Pá, ladrão de Bairro Alto não quer saber as horas. Para ele é sempre cedo... Não precisa de um swatch para lho dizer!
Se ele tivesse relógio teria pensado: tenho de correr antes que o dono do carro venha. Assim descontraiu. Levou o que lhe interessava e deixou o que não fazia falta! Ora, assim vale a pena ser roubado!!! (e ler blogues)
"O Surripiador das Taipas" Esse livro ele não gamou de certeza, o sacana...
Se bem que pela boa escolha de items, o rapazola bem merece a elevação das suas palavras my friend
eheheh :-)
MUITO BOM!
Escuta: achas que o surripias sabe oque é o Deutsche Bank?

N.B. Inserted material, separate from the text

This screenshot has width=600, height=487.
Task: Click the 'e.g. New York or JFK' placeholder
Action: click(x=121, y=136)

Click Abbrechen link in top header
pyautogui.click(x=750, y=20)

Claro que não, este senhor não deve saber a diferença entre um spread e uma carcaça com manteiga. E deve até julgar, como um colega que tive na escola, que arroz é um tipo de massa.

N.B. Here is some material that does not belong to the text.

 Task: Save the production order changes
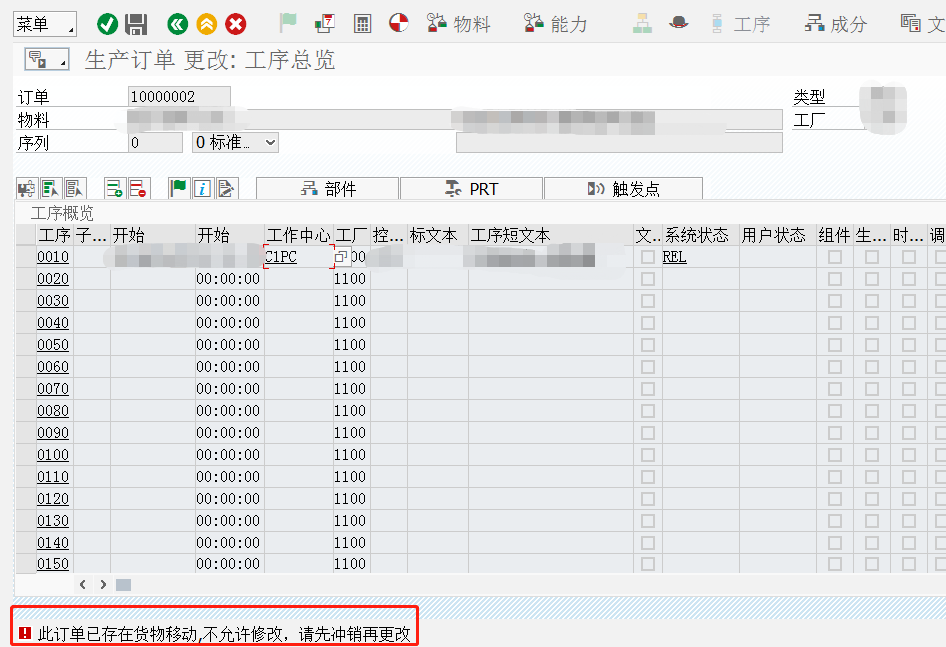[135, 23]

Aconteceu-me a mesma coisa!!
Mas eu, por sorte, (e isto já deve ter sido um feeling que eu tive, atenção)deixei o carro destrancado, portanto a parte do vidro não foi necessária! Mas a verdade é que já tinha tido esse feeling muitas vezes (é uma tendência que eu tenho) mas é um facto que foi só ali no Chiado, mais propriamente no Largo do Picadeiro, que me gamaram os meus CDs!! A maioria ficaram lá porque eram cópias e isso o ladrão não quis. E dos CDs levaram as caixas, pq eu devido à minha desarrumação dentro do automóvel (e é já a contar com estas coisas, atenção tb!)tinha os Cds noutro sítio qualquer. pá, mas o que conta é a intenção, tá mal, não se faz e agora fiquei sem as caixas dos originais.